Now let’s do a bit of math to figure out what would be the update rule based on this approach.

Arithmetically, we can rewrite $z - P_t$ as $\sum \limits_{k=t}^m(P_{k+1} - P_k)$, where $P_{m+1} = z$. We can then re-write the update rule from the first approach,

$w \leftarrow w + \sum \limits_{t=1}^m \alpha (z - P_t) \nabla_w P_t = w + \sum \limits_{t=1}^m \alpha \sum \limits_{k=t}^m (P_{k+1} - P_k) \nabla_w P_t$

By following Fubini’s theorem, we can switch the indices of the double summation to obtain

$w + \sum \limits_{t=1}^m \alpha \sum \limits_{k=t}^m (P_{k+1} - P_k) \nabla_w P_t = w + \sum \limits_{k=1}^m \alpha \sum \limits_{t=1}^k (P_{k+1} - P_k) \nabla_w P_t$.
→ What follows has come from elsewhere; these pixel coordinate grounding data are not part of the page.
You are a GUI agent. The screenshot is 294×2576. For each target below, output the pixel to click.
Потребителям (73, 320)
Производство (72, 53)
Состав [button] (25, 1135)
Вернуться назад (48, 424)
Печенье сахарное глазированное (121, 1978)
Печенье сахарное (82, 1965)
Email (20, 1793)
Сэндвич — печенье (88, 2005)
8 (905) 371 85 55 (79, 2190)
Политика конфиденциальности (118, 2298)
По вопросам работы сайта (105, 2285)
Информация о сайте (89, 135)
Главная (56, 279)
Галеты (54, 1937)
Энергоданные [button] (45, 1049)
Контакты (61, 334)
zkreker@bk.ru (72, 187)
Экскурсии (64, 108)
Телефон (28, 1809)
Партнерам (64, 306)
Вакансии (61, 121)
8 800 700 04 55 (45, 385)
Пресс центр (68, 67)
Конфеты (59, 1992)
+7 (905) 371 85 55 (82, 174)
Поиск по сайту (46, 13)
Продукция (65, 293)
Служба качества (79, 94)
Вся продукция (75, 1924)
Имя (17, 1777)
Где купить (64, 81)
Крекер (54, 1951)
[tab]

By simply swapping the indices $k$ and $t$ for clearer understanding and moving around constants, we can finally obtain the update rule,

$w \leftarrow w + \sum \limits_{t=1}^m \alpha (P_{t+1} - P_t) \sum \limits_{k=1}^t \nabla_w P_k$

We can then see this update rule as a sum of $\Delta w_t$ for any $t$ as,

$\Delta w_t = \alpha (P_{t+1} - P_t) \sum \limits_{k=1}^t \nabla_w P_k$.

We can therefore notice the update rule for the TD approach doesn’t required the actual outcome $z$ (unless on the last prediction $m$). It therefore doesn’t require us to track all the predictions that were made during the sequence. To compensate though, we need to compute the sum of gradients over previous time steps, which can be done easily in terms of memory, as we can only store the current sum and add the current gradient when obtained.
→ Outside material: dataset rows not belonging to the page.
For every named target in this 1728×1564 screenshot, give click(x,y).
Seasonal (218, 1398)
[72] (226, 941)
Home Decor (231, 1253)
In other words, when we compute the predictions at time step $t+1$, we can obtain the sum of previous updates easily. We determine the TD error $(P_{t+1} - P_t)$, simply add the gradient to the total gradient kept in memory w.r.t. the weights and increment our sum of updates. When we reach the end of the sequence, no additional computation than any previous step is required other than doing the actual updates to $w$.
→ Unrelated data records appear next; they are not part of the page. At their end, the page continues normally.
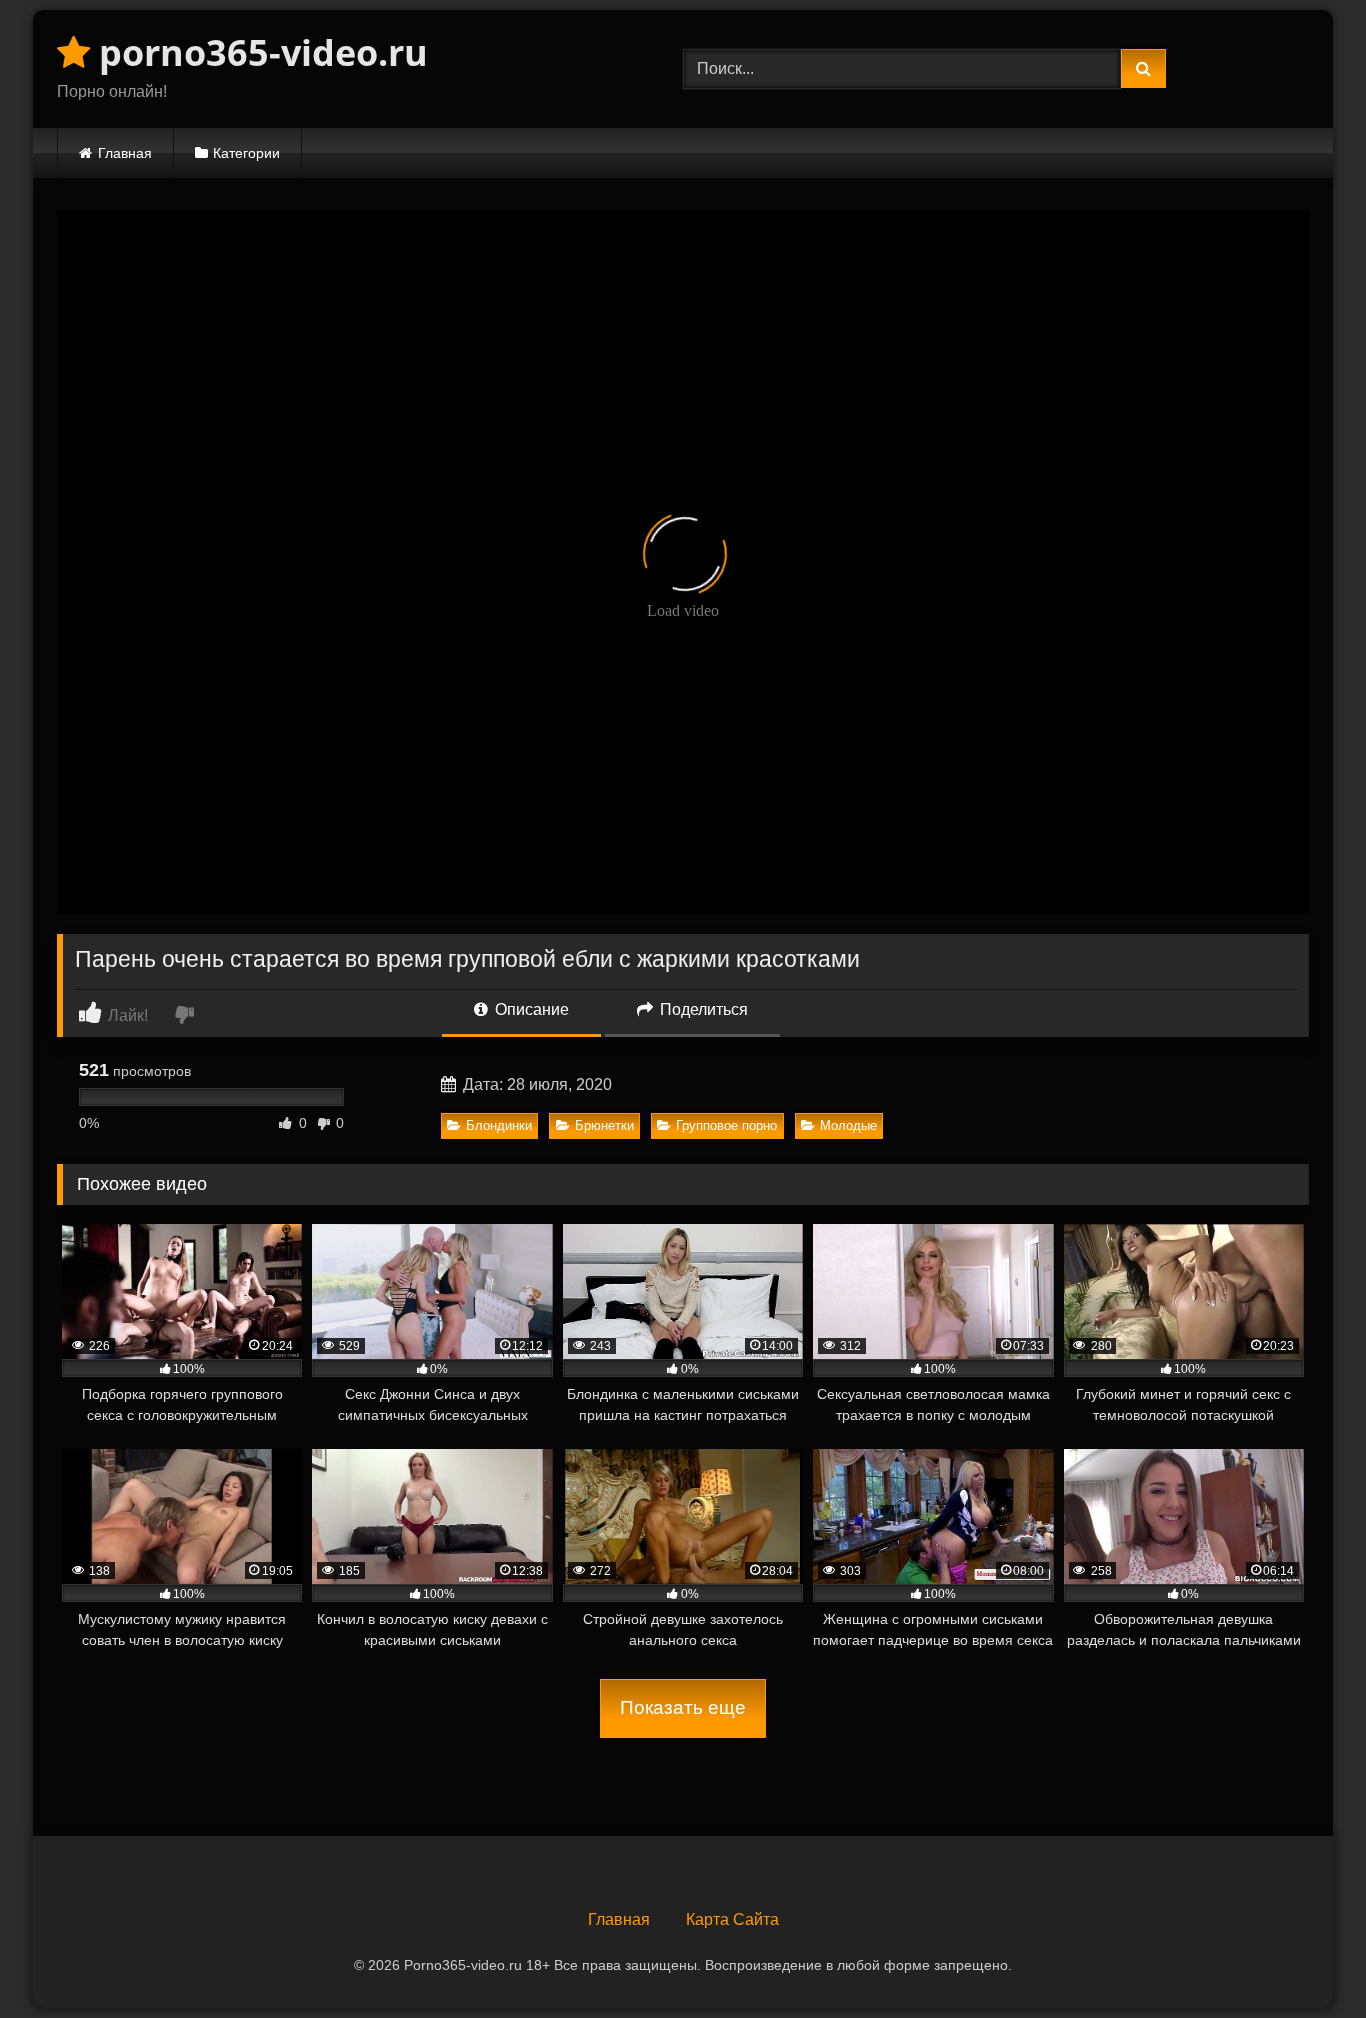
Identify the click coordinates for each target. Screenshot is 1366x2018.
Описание (530, 1009)
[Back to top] (1304, 1958)
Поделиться (702, 1009)
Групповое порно (726, 1125)
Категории (246, 153)
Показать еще (683, 1707)
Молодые (848, 1125)
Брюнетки (604, 1125)
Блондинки (499, 1125)
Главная (125, 153)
This dramatically reduces the memory requirements compared to the traditional machine learning approach detailed above, especially in cases of long sequence.

## Using MNIST as a multi-step prediction problem

Traditionally MNIST has been seen as a single-step prediction problem, i.e. we see the 28x28 pixel input as a whole, compute a prediction and compare it to the real number. In order to use it as a multi-step prediction problem, we can simply consider the image input as a sequence of 784 pixels! This way, after each pixel if observed, we can make a prediction w.r.t. the image and have the real outcome once the image has been fully covered, making it a multi-step prediction problem.

Indeed, we can therefore denote pixel $i$ as $p_i$ and going from left to right and from top row to bottom row, we can obtain a sequence $p_1, p_2, \dots, p_{784}$. We can further denote the outcome of the sequence as being the class of the image $z \in { 0, 1, 2, \dots, 9 }$.

Additionally, to make the computation of the prediction $P_t$ at time step $t$ a function of all previously observed pixels in the sequence rather than just the current pixel $p_t$, we can express our observation at time $t$ as $x_t = [p_1, p_2, \dots, p_{t-1}, p_t, 0, \dots, 0, 0]^T$ as being a vector of size 784 with all previously seen pixels up to time step $t$ and 0 afterwards.

## Next steps

With the concepts underlying the case study exposed, in the following part I will cover the performance of the TD approach in comparison to the traditional machine learning approach for multi-step prediction problem.

To be fair, there are some very powerful methods that perform extremely well on MNIST these days. The goal here is not to compare the best of machine learning to the TD learning approach mentioned above. It is meant to be an exercise of applying the fundamental concept introduced by Sutton.

The machine learning approach used will have the same sequenced inputs as the TD method. Understandably, knowing that MNIST is mostly seen as a purely single-step prediction problem could be exploited by having as an input the full sequence of pixels.

I trust the reader to understand this nuance :).